##### Record list

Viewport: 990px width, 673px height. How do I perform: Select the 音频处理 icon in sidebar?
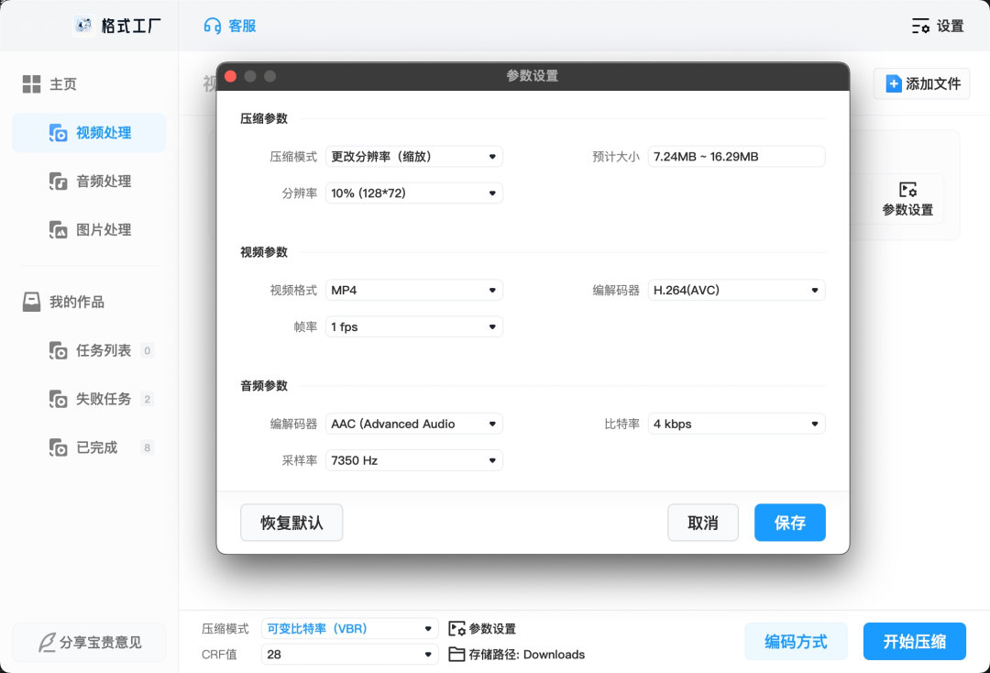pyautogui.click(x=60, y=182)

##########
##### Record list

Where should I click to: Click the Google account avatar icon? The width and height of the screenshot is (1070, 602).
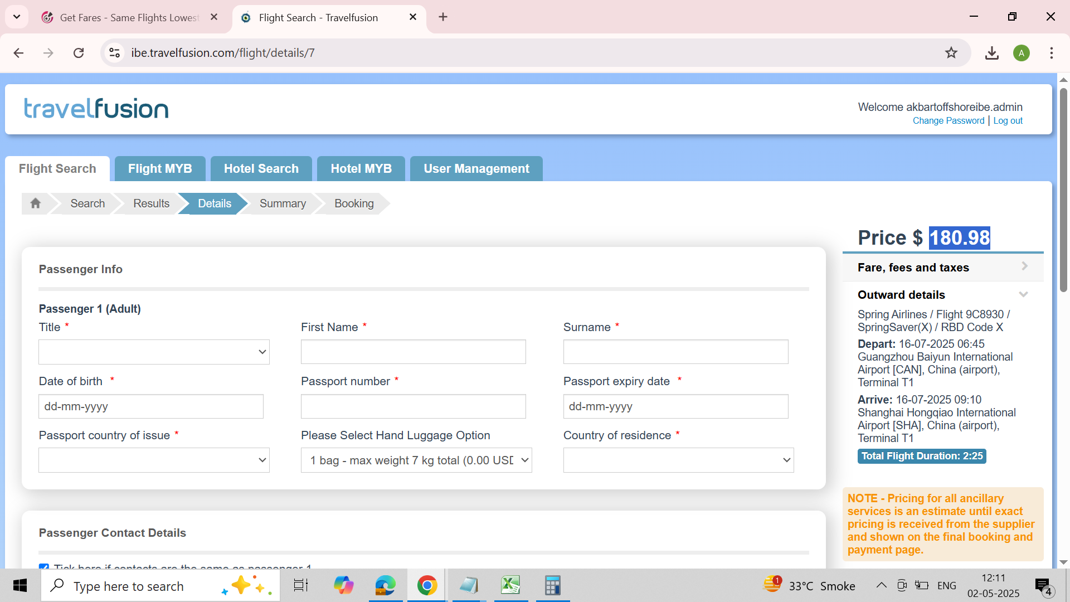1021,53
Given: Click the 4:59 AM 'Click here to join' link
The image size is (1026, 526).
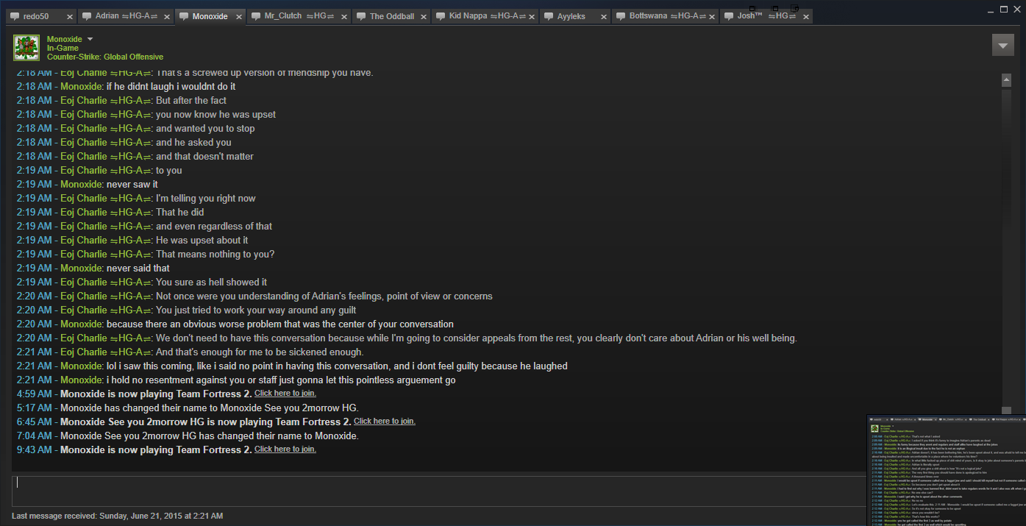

##########
##### Record list

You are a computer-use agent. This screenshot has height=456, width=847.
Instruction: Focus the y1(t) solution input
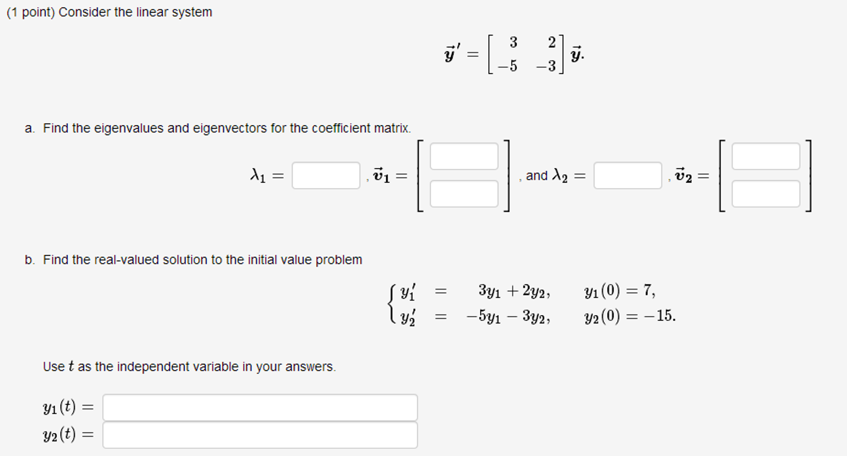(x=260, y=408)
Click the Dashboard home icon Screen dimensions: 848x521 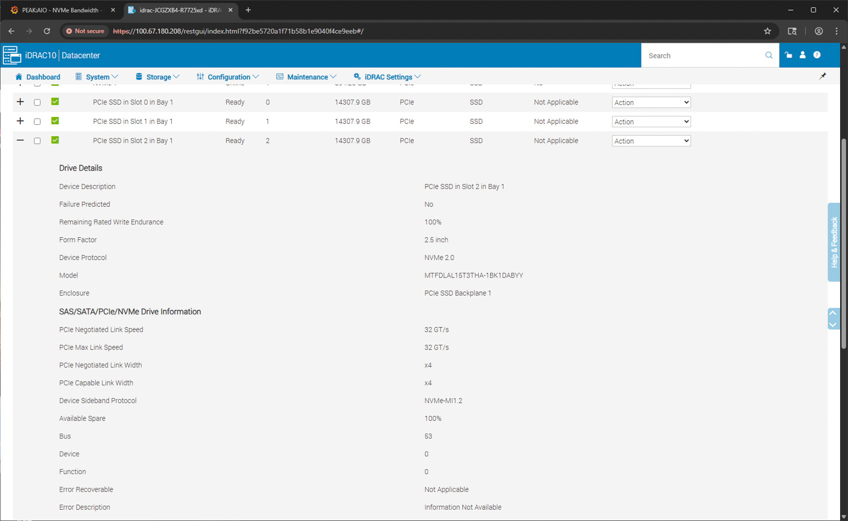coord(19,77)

##########

» Instruction: Rewrite the records beginning at the line that has "Viewport: 990px width, 673px" and stopping after the line that has "pyautogui.click(x=60, y=182)", changing "sidebar" to "side panel" and leaving everything else unchanged. Omit the pictures from your answer.

» Exercise response:
Viewport: 990px width, 673px height. How do I perform: Select the 音频处理 icon in side panel?
pyautogui.click(x=60, y=182)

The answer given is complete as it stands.